Lua 5.4 introduced table.create(n) to pre-allocate exactly n array slots:
-- Grows in ~2x increments, causing repeated reallocations
local slow = {}
for i = 1, 100000 do
slow[i] = i
end
-- Pre-allocated: no resizing, no copies
local fast = table.create(100000)
for i = 1, 100000 do
fast[i] = i
end
In LuaJIT, the equivalent is table.new() from the table.new() FFI extension. If you are targeting LuaJIT and have the FFI available, table.new(n, 0) pre-allocates the array and hash parts.
For most scripts, the difference is negligible. But for programs that build large tables in hot loops like parsers, game entity systems, and data processors, pre-allocation can cut build time by half or more.
Local variable caching
Every time Lua evaluates a global name like math.sin, it looks it up in the current environment table. This lookup is fast, but not free — especially inside tight loops that run hundreds of thousands of times.
Caching library functions in local variables lets Lua skip the environment lookup entirely:
-- Three global lookups per iteration
local function test_uncached(n)
local sum = 0
for i = 1, n do
sum = sum + math.sin(i) + math.cos(i)
end
return sum
end
-- One lookup per function, then direct calls
local function test_cached(n)
local sin, cos = math.sin, math.cos
local sum = 0
for i = 1, n do
sum = sum + sin(i) + cos(i)
end
return sum
end
Expect a 30–50% speedup in hot loops. The gain is most noticeable for math.*, string.*, table.*, and io.* functions called repeatedly.

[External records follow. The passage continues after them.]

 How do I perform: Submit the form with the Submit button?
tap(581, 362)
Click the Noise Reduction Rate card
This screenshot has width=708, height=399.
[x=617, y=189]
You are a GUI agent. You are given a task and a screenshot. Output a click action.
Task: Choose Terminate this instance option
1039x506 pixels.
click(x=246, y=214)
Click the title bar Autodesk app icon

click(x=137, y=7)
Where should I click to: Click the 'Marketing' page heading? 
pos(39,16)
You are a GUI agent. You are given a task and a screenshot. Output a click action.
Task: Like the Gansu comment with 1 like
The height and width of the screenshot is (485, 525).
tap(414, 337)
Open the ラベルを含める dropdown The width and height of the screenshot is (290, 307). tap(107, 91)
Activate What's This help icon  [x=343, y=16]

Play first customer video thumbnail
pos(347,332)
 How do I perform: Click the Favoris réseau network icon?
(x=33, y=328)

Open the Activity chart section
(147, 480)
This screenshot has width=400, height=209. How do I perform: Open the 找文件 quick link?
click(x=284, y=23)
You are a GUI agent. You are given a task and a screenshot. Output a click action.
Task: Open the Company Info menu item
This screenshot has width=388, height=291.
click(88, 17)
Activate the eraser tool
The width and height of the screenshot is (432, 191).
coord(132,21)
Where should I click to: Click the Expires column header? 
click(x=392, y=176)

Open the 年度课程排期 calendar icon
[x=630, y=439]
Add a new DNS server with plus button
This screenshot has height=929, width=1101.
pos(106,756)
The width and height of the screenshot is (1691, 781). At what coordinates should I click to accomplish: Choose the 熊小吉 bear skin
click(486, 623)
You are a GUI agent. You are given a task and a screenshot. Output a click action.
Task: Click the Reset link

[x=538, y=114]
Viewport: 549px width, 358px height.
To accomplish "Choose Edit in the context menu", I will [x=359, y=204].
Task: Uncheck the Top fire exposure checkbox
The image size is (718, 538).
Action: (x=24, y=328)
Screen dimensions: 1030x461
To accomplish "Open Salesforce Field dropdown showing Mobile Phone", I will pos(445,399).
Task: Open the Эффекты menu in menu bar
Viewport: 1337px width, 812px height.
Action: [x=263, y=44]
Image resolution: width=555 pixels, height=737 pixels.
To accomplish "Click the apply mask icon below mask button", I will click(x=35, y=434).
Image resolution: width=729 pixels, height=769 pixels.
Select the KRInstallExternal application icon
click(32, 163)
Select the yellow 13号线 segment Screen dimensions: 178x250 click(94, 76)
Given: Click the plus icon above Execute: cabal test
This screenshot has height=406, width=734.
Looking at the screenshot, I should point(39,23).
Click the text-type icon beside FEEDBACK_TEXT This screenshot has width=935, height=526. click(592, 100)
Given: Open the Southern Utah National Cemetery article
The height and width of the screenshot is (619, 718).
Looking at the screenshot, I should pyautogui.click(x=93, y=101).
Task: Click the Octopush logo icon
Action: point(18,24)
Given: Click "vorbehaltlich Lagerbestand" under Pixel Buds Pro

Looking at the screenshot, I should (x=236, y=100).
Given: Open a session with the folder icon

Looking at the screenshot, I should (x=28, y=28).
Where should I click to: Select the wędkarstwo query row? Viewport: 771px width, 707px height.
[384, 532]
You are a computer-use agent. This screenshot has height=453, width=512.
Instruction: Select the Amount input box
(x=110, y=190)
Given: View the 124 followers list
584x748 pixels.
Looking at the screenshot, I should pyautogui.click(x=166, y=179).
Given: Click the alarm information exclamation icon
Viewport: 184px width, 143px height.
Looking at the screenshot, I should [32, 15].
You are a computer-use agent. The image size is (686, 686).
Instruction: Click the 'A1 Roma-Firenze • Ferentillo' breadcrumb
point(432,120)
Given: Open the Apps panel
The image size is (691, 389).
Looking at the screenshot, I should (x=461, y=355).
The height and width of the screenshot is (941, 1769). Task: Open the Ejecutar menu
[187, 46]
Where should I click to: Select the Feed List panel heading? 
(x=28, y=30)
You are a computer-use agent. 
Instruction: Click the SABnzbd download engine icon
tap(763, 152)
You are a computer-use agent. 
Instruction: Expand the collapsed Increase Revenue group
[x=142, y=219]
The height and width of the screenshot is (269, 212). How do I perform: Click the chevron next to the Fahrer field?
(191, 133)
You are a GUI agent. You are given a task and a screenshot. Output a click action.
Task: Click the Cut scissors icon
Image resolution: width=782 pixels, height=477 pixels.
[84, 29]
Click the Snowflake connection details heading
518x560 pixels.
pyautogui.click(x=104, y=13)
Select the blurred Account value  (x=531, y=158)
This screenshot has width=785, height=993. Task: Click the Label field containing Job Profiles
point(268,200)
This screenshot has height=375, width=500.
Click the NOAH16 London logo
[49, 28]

LuaJIT’s JIT compiler can sometimes elide global lookups automatically, but explicit caching guarantees the optimisation.
String concatenation in loops
Lua strings are immutable. The .. operator does not append in place; it allocates a new string and copies both operands into it. When you concatenate inside a loop, you pay this allocation-and-copy cost on every iteration:
-- O(n²) in total string length. Each step copies everything so far
local s = ""
for i = 1, 5000 do
s = s .. "item" .. i .. "\n"
end
The naive approach pays a steep price: each s = s .. chunk allocates a brand-new string the size of s plus chunk, copies both contents into it, and leaves the old string for the garbage collector. For a loop of N iterations with average string growth, the total work is proportional to N², and the GC pressure mounts alongside it. The idiomatic fix avoids all intermediate allocations by deferring the concatenation to a single table.concat call:
-- O(n): one table write per iteration, one allocation at the end
local parts = {}
for i = 1, 5000 do
parts[#parts + 1] = "item" .. i
end
local s = table.concat(parts, "\n")
For short loops the difference is negligible. At 5,000 iterations you start to feel it. At 50,000 the naive version can take seconds while the table version finishes in milliseconds.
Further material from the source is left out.